Studying further will indulge his curiosity for computational thermodynamics, hone his research skills and give him more time to run, before he enters the working world full-time.

Computational thermodynamics. Ten points if you don't need to Google what that is.

“It's about surfaces; what bonds to surfaces and what doesn't; why there may be vacant sites, and so on,” Mhlongo explains.

Champion company

Mhlongo exploded onto the international scene at the IPC Athletics World Championships in Doha last October. He pretty much bossed it.

Not only did he set African records in the long jump and high jump in the T44 category, but he rubbed shoulders with some of his idols.

“Doha was amazing. It was really enjoyable to meet all the big names. A bit scary, too. I was just, 'I know this person! I've watched this person since I was yay high!'” he says, holding his hand about two feet off the ground.

“To be a part of a team with so many legends was the biggest part of Doha for me.”

It was a privilege to be part of that team, says Mhlongo. Now he's going to be part of the biggest team of them all.

“That's even scarier! Don't even know how I'm going to handle that.”

One said legend is sprinter Arnu Fourie, whom Mhlongo has great admiration for. 'Mr Consistency', as Fourie is called, had run in Oscar Pistorius's shadow for many years.

“For me, I've never seen it that way, but society has put him in that light. He always produces the expected performances when everyone least expects it. Very humble guy as well.”

Then there's the discus and javelin legend Zanele Situ.

“'Sis Zanele is an idol. She's been in the Paralympics for the longest time [since 2000]. Year after year, she's still producing the works. Very old, but still showing us youngsters how to do it.”

Mhlongo only started racing in T44 in 2014, when he had himself classified and registered at his coaches' behest.

“It's hard with disabled sports to make that mind-shift,” says Mhlongo. “Until 2014, I had never had myself classified. I was competing with the non-disabled team and in Grade Nine made the KwaZulu-Natal junior team travelling to Johannesburg that year.

“Once I had that mind-shift that this is who I am and this is where you make the most of who you are … the name [disabled] has a lot of connotations that you don't want to be associated with. I think a lot of people are scared of pity, which is what comes with the name.

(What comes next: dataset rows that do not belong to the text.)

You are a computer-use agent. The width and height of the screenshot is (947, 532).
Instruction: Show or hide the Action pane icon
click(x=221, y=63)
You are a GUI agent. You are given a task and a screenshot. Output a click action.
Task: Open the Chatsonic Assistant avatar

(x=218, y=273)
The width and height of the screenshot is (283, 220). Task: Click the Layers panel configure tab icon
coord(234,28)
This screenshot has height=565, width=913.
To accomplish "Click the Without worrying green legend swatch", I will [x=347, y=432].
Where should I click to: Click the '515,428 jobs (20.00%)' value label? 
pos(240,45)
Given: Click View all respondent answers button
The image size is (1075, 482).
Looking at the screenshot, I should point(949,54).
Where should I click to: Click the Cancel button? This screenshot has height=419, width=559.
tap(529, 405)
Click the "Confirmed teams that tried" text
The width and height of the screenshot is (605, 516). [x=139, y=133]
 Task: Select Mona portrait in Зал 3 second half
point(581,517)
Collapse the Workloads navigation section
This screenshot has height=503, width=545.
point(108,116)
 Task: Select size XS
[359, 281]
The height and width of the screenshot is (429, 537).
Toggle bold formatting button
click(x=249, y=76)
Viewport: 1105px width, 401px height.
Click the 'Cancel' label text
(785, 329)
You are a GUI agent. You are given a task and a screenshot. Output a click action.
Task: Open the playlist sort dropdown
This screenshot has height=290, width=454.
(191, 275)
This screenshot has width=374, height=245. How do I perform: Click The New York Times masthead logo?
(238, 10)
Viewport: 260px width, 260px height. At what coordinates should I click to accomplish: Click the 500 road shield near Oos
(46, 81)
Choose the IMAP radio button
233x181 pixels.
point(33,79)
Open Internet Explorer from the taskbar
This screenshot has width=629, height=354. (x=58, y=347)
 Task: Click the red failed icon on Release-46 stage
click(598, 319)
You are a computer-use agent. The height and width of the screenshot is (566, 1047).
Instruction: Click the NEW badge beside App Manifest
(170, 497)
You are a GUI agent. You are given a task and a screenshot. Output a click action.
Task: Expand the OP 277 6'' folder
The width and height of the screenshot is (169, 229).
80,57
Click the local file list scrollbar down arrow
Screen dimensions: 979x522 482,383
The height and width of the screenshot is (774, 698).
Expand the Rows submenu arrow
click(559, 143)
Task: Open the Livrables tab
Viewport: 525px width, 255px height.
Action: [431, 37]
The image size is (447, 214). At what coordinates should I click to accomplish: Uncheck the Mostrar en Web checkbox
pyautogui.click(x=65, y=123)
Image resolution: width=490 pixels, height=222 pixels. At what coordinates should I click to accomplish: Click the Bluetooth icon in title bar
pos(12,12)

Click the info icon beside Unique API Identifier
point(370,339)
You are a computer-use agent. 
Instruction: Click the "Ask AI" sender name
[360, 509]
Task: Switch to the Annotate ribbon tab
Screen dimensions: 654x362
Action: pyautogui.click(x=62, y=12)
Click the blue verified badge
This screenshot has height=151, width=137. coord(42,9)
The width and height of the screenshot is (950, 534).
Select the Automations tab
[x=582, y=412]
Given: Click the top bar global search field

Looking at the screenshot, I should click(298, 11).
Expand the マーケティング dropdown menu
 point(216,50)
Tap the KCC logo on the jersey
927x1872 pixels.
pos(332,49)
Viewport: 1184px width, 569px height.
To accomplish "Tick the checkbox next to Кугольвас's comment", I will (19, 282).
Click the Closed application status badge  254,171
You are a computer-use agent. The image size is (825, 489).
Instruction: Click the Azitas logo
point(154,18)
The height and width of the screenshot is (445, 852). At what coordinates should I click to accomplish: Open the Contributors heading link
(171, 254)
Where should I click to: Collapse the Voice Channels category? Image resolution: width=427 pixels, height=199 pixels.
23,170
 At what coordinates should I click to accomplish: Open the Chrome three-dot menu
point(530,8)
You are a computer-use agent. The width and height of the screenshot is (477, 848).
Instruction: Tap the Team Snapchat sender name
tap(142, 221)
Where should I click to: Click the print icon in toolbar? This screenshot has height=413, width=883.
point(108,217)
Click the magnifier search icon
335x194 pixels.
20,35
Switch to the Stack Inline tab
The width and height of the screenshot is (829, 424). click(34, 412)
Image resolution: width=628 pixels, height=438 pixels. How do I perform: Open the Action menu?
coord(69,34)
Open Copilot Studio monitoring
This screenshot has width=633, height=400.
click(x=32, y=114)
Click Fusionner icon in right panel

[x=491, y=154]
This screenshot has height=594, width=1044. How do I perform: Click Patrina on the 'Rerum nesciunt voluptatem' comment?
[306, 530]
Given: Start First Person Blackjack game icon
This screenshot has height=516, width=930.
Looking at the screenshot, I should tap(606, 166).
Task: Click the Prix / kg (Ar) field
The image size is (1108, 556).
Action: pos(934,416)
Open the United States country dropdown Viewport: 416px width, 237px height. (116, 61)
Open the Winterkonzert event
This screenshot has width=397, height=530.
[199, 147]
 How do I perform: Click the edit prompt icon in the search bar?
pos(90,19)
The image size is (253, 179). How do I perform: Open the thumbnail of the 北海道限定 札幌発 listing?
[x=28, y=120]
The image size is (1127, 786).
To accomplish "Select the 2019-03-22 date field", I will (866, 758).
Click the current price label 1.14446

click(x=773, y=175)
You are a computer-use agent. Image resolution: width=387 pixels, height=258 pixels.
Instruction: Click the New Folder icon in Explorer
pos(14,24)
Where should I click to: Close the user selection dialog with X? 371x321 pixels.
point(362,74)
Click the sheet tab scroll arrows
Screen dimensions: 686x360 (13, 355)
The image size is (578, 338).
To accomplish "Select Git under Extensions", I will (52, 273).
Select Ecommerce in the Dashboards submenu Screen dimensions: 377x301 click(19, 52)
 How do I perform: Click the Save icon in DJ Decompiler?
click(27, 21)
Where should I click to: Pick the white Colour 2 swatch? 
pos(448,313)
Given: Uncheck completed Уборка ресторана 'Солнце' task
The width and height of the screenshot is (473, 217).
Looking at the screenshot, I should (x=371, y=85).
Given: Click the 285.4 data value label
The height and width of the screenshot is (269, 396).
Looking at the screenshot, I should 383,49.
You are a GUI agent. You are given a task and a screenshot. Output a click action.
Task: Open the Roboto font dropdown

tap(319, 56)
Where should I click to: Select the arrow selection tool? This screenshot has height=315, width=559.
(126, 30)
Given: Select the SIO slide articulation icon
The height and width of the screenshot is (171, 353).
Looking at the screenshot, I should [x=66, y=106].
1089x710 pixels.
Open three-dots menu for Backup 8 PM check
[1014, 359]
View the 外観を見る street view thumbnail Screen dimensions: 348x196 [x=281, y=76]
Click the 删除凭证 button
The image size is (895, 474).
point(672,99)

“But once you meet the people behind the name you find it's actually the opposite. There are incredible, incredible stories. They're powerful beyond measure. The connotations are ludicrous.”

Still, it's hard for the reality of the situation to sink in. Mhlongo is about to compete at the highest level in world athletics, after his injuries had him just about giving up in high school.

“It looks like what wasn't a dream, should have been a dream and is now a reality.”